= Schriftliche Aufgaben =
**1)** Prüfen Sie anhand des Textausschnitts, ob die Aussagen (a) bis (c) zutreffen: (a) Die Geographenparty findet im Audimax der TU statt. (b) Der Gute Nacht Flohmarkt beginnt um 19:00 Uhr. (c) Das Lost Weekend befindet sich in der Schellingsstraße. Antworten Sie jeweils mit Ja oder Nein und zitieren Sie die entscheidenden Worte wörtlich.
**2)** Geben Sie den Textausschnitt zwischen „Ich fange gleich“ und „Sicherheit stillen werden.“, beide eingeschlossen, wortgetreu wieder.

= Textausschnitt =

::::

Eigentlich hatte ich mich gerade ziemlich gut mit der Tatsache arrangiert, dass der November ein Sabbatical einlegen wollte. Jeden Tag diese wunderschönen 7-Uhr-Sonnenaufgänge und ständig sommerliche Temperaturen. Ich möchte weiter Bärlauch essen und Pilze sammeln. Und im T-Shirt aus dem Club nach Hause gehen. Doch nun hisst der Sommer schließlich doch sehr bestimmt die Segel und macht den nassgrauen Novembertagen Platz. Um da heile rauszukommen, plane ich mir eine schöne Woche und trotze damit dem Grau.

Ich fange gleich heute damit an. Es ist Freitag und im Audimax der TU findet die alljährliche, immer gut besuchte Geographenparty statt. Die Preise sind niedrig und die Party wild. DJ XX legt sehr tanzbaren Sound auf und ich packe mir eine Winterjacke für den Rückweg ein.

Am Samstag merke ich, dass meine Jacke zu dünn war. Ein verkaterter Tag eignet sich wunderbar zum Stöbern und Schlendern. Der Gute Nacht Flohmarkt im Backstage findet ab 17:00 Uhr statt und bietet neben privaten Ständen Streetfood-Produkte an, die meinen Heißhunger auf Fettiges und Würziges mit Sicherheit stillen werden.
Gestärkt radle ich dann ins Lost Weekend. Ein hippes Studentencafé in der Schellingsstraße. Das lädt unter dem Titel FLUCHT zu einer arabisch-deutschen Lesenacht ein. Es gibt Musik und Texte aus beiden Welten von Wajiha Said, Ramo Ali und Nora Schüssler und Das Ding ausm Sumpf.

::::

= Bereitgestellte Auflistung =

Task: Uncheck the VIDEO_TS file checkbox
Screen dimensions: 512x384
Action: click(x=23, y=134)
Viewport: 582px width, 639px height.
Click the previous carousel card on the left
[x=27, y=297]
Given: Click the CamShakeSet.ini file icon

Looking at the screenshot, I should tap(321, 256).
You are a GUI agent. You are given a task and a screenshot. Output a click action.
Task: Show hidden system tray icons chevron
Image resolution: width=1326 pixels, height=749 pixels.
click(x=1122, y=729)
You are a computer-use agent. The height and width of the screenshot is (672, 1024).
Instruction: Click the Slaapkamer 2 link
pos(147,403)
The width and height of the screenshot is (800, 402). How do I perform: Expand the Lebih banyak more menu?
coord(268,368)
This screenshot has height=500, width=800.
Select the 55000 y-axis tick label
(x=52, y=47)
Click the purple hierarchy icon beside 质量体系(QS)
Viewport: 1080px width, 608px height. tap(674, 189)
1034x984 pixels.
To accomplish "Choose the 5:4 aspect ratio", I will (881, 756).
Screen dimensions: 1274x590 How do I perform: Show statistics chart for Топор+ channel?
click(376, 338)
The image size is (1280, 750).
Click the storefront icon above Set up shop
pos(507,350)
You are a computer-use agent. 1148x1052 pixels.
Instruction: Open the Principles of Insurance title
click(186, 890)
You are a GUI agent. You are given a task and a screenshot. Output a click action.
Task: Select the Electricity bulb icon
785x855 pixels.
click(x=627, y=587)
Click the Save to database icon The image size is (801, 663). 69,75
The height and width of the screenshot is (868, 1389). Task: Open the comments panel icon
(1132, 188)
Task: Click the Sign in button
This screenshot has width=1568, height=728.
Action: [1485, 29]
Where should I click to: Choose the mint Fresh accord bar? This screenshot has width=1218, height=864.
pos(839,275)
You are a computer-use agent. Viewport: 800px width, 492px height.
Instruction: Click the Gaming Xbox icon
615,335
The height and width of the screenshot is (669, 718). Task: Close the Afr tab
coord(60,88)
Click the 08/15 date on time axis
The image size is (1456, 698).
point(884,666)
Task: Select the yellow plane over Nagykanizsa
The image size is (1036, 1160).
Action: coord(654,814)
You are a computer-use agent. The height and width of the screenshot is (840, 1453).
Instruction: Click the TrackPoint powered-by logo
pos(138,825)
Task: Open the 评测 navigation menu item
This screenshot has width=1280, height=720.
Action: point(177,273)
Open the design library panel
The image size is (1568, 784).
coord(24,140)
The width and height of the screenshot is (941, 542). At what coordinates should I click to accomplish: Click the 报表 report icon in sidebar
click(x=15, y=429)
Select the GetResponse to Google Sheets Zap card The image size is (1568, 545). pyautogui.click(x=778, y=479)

::::

= Lösungen im Überblick =
**1)**
(a) Ja: „im Audimax der TU findet die alljährliche, immer gut besuchte Geographenparty statt“
(b) Nein: „findet ab 17:00 Uhr statt“
(c) Ja: „Ein hippes Studentencafé in der Schellingsstraße.“

**2)**
Ich fange gleich heute damit an. Es ist Freitag und im Audimax der TU findet die alljährliche, immer gut besuchte Geographenparty statt. Die Preise sind niedrig und die Party wild. DJ XX legt sehr tanzbaren Sound auf und ich packe mir eine Winterjacke für den Rückweg ein.

Am Samstag merke ich, dass meine Jacke zu dünn war. Ein verkaterter Tag eignet sich wunderbar zum Stöbern und Schlendern. Der Gute Nacht Flohmarkt im Backstage findet ab 17:00 Uhr statt und bietet neben privaten Ständen Streetfood-Produkte an, die meinen Heißhunger auf Fettiges und Würziges mit Sicherheit stillen werden.